Exclusive breastfeeding practice was associated with breastfeeding counseling during antenatal visits and postnatal visits, but not with the number of ANC visits. Similar findings were observed in Bahir Dar, Debre Markos northwest Ethiopia, India and Tanzania. Mothers informed about breastfeeding at the antenatal clinic had better feeding practices. Residing in an urban area might be a proxy measure of receiving greater exposure to information from different media channels or greater utilization of health services with staff better trained on infant feeding [14, 16, 17]. This shows that counseling at the facility is important to improve maternal knowledge and breastfeeding practices.

This study revealed that mothers who gave birth vaginally were more likely to practice EBF than those who gave birth by cesarean section.
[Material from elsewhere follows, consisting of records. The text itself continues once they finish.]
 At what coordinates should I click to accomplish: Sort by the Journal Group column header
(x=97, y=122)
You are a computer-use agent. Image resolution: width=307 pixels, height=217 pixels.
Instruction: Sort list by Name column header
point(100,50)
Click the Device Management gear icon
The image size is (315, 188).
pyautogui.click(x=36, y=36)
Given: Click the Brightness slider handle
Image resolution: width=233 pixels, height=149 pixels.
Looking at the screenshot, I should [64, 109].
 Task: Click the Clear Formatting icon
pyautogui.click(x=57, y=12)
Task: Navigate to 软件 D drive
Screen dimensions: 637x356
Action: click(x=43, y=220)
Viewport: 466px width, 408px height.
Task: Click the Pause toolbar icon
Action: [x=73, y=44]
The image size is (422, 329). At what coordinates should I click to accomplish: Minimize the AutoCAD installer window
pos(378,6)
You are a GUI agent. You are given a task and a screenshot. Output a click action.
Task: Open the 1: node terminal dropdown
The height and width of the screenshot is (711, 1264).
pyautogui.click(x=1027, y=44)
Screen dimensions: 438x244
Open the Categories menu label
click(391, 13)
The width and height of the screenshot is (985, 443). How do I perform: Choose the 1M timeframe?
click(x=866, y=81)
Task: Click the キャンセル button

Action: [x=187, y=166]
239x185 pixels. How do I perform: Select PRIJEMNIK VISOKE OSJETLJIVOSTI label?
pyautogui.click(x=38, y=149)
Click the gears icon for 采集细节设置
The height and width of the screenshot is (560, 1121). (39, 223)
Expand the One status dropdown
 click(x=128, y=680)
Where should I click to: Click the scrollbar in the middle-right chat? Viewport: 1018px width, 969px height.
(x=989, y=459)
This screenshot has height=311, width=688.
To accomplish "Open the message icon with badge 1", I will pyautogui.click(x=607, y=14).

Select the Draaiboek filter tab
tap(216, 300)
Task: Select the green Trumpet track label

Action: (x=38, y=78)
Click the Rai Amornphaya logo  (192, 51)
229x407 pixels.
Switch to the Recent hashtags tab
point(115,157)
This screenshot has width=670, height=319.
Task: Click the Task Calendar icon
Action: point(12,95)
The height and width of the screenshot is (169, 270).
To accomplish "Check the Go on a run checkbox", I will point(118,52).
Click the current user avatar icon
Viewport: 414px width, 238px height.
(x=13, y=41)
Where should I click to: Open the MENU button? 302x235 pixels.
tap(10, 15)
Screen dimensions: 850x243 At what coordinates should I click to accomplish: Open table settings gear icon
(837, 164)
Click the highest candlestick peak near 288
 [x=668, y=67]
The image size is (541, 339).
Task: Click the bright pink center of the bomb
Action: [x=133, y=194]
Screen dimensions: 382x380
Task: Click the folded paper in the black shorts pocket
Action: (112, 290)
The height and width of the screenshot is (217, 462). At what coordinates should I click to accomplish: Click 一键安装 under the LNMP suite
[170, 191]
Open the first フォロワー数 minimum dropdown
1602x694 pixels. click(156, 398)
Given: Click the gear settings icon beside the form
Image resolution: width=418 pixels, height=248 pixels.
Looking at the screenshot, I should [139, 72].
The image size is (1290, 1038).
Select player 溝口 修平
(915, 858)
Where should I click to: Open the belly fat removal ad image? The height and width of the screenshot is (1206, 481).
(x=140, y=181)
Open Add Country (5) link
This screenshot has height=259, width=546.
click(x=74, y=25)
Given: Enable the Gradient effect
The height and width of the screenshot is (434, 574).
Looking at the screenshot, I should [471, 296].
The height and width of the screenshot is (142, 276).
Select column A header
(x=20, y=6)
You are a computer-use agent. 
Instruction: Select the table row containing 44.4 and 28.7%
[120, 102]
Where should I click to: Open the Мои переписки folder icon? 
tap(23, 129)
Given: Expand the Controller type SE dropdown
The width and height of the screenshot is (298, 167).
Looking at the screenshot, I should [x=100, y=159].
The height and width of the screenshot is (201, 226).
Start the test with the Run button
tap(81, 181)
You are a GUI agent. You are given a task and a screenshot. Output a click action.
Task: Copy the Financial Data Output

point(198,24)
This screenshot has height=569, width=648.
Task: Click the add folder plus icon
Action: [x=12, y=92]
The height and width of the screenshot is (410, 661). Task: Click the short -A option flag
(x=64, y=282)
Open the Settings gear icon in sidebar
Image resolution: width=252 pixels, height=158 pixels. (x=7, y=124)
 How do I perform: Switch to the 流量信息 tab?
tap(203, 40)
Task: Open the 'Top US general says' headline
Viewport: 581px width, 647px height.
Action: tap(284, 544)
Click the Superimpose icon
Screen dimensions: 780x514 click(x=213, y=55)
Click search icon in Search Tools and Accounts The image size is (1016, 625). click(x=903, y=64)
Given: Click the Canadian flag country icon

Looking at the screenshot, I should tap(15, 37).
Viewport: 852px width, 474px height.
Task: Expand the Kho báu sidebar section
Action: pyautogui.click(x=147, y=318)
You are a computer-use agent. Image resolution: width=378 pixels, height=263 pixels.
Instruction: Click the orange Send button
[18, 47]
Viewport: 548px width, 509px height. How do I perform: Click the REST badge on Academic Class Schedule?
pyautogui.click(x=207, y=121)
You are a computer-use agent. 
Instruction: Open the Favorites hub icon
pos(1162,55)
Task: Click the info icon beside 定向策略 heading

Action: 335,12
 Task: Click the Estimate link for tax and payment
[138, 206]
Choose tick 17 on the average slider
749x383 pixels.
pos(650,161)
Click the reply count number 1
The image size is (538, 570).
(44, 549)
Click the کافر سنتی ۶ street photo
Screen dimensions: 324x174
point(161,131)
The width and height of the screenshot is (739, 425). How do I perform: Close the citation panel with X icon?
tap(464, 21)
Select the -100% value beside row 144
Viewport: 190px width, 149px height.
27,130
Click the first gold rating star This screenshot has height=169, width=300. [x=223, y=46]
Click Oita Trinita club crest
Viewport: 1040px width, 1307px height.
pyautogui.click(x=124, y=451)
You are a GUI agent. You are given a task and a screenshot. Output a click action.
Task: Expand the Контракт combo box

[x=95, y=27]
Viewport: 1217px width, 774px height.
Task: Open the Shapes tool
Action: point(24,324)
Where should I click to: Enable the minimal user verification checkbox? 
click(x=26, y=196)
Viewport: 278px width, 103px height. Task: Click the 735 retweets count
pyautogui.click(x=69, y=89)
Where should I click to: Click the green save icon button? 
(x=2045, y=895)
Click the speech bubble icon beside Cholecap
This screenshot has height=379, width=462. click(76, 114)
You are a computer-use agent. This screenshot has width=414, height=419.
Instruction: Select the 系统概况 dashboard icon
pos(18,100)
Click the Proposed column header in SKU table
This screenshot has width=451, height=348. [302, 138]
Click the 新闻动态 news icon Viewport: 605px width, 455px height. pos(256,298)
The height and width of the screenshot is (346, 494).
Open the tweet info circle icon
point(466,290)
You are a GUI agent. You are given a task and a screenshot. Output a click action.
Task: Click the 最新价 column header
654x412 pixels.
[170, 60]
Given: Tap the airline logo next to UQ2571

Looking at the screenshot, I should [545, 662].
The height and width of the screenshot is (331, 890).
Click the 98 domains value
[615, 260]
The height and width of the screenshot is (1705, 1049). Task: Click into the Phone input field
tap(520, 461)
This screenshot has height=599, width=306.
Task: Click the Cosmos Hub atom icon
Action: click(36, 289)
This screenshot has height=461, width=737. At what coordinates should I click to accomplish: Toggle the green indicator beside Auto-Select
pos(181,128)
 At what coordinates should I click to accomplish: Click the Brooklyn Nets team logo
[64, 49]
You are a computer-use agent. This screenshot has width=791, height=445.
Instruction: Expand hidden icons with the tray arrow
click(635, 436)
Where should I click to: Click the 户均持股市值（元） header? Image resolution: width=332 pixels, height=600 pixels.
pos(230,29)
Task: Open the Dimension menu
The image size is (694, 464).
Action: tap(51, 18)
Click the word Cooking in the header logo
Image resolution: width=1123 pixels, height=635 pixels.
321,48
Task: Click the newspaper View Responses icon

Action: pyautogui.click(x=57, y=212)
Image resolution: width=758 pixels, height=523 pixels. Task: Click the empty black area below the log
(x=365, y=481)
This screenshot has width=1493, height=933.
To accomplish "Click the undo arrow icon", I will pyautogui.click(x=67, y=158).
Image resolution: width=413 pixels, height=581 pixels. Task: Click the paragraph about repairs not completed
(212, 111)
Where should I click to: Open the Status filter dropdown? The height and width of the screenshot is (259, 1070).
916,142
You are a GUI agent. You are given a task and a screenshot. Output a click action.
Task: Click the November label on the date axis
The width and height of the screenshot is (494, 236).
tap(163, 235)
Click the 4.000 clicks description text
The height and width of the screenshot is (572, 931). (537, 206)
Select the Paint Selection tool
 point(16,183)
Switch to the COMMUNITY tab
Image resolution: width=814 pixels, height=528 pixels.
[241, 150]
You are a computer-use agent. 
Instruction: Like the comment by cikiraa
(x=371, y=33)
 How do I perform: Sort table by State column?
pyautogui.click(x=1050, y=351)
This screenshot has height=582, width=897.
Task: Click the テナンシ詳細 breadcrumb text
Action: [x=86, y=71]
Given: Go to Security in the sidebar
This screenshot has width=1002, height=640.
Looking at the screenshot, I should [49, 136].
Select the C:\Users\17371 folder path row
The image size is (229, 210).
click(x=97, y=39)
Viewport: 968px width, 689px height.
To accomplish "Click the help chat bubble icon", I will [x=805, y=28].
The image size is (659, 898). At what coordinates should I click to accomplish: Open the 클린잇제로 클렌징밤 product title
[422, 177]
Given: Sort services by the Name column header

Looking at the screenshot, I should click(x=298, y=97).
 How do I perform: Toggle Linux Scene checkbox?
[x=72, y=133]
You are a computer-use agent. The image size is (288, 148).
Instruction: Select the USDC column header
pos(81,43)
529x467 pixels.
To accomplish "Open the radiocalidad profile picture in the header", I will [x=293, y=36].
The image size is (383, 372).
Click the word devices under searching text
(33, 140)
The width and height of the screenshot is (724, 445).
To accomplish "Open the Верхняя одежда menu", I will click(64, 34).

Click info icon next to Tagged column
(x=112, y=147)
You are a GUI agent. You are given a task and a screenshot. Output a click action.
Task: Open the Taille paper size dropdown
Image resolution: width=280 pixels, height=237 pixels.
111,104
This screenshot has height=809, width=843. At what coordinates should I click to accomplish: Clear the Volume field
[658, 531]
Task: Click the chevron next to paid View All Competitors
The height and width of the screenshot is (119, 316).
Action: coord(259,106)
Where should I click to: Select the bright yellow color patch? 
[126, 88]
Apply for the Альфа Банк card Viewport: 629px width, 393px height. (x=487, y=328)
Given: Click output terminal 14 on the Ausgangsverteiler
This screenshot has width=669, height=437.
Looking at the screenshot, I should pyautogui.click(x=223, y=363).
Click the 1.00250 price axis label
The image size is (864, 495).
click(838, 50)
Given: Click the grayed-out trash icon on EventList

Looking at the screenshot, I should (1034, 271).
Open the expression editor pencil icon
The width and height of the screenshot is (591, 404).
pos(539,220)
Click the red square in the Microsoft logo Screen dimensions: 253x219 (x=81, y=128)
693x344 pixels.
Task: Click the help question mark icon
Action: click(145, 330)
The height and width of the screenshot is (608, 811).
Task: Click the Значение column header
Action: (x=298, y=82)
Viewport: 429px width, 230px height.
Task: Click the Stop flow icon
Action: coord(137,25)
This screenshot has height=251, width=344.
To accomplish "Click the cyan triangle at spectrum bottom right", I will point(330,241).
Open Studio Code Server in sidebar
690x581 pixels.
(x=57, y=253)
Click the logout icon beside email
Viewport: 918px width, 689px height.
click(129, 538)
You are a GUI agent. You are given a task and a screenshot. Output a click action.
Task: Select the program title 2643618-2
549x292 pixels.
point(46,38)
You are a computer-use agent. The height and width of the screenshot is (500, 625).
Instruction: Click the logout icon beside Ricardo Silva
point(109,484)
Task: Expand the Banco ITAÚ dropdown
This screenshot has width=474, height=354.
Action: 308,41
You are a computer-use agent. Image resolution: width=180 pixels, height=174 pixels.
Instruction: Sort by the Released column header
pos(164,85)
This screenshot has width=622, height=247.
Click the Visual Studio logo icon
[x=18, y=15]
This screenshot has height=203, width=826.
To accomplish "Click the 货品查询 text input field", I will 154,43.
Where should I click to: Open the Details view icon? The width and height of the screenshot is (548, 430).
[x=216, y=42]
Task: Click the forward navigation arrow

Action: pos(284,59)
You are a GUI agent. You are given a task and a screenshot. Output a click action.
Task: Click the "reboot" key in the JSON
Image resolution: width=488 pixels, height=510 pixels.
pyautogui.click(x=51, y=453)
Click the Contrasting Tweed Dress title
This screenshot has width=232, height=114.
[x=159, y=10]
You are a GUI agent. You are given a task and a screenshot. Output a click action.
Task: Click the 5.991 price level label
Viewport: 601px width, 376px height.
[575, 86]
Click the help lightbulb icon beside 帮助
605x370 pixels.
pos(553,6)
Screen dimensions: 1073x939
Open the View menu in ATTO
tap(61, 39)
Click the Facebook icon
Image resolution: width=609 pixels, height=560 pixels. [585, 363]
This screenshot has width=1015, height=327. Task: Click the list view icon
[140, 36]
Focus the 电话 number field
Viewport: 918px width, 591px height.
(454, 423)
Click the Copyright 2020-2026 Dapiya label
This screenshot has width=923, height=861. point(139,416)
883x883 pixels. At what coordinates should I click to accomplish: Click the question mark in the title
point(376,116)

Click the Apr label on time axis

This finding was consistent with a study from Bahir Dar [14]. This could be due to the pain the mother experiences and may delay giving of breast milk and start other formula or cow milk in the first few days to the baby.

We might have introduced recall bias as we sought information about breastfeeding from the mothers since the time of birth. The finding of this study may under estimate the prevalence of EBF practice as the method included all infants as no longer exclusively breastfed as soon as anything else is fed to them. We can generalize the findings for Addis Ababa and other similar settings as the study respondents were drawn from all health centers of Addis Ababa.

Conclusion

The prevalence of exclusive breastfeeding practice is low. Having antenatal and postnatal counseling about breastfeeding, mother income and mode of delivery were found to be associated with better exclusive breastfeeding practice. Therefore, we suggest strengthening the nutrition counseling during antenatal and postnatal sessions, offering continuous assistance and safe pain relief medication for mothers who gave birth by caesarean section and exploring further the barriers to EBF for higher income mothers.